Thursday, 21 May 2015

McDonald’s, If It’s Come To This, Just Improve Your Food

“We’ve heard the same rumors you have,” says a recent publication from McDonald’s. “Fillers in our beef, so called ‘pink slime.'” The message is fine, but the location is problematic: McDonald’s is not only protesting a little too much, but this message is on a tray placemat. In one of their restaurants. The kind that you look at while you eat your McDonald’s food.

“I sort of feel that McDonald’s shouldn’t mention pink slime on its trays,” mused technology journalist Harry McCracken on Twitter, “even if only to debunk it.”

Let’s refresh our memories about what “pink slime” is. The pink bricks are a way to use trimmings from cow carcasses that would normally be thrown away. These small pieces are cooked, have the fat separated out using a centrifuge, and are sprayed with ammonia gas to kill bacteria. Then they’re packed into pink bricks shipped to sellers of ground beef, where it’s used as a filler that is, technically, beef. That’s how the U.S. Department of Agriculture defines it.

The idea of ammonia-sprayed meat and just the phrase “pink slime” turned the public against the stuff: the company that makes it sued news network ABC for defamation.

If you don’t like the existence of pink slime, too bad: higher beef prices mean that as of last year, it was popular again as of last year. Just not at McDonald’s. Apparently.

McDonald’s doesn’t use pink slime now, but they used to. It stopped using the product in their burgers back in 2012, but still fights rumors that it comprises 85% of their ground beef.

We’ve said this before, of course: once you’re putting on a defensive ad campaign explaining that your food is actually made out of food, you’ve already lost. When you’re reminding people of what used to be in their burgers while they eat their burgers, you’ve really lost.

With that, we offer some suggestions for alternate placemat messages for McDonald’s.
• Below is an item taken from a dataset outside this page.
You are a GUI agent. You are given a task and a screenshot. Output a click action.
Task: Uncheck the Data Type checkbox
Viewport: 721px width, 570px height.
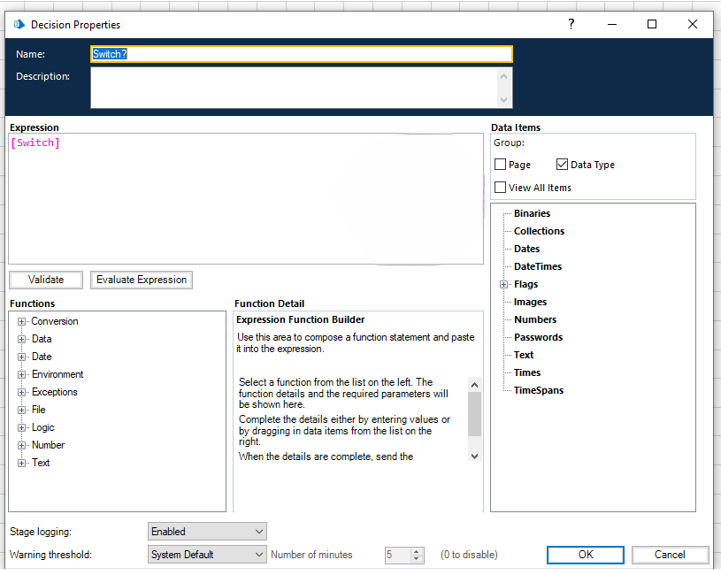click(x=562, y=165)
  • Picture some mucus. That’s not us.
  • We promise we washed our hands.
  • Our food now contains food. (This isn’t far off the message of the current McDonald’s campaign.)
  • Chicken McNuggets are definitely not made from mutant birds the size of goats.
  • Our lemonade is 100% mucus-free.
  • McDonald’s: Better Than Eating Off The Floor!

Would any of these things have occurred to you before seeing them on your placemat? Probably not!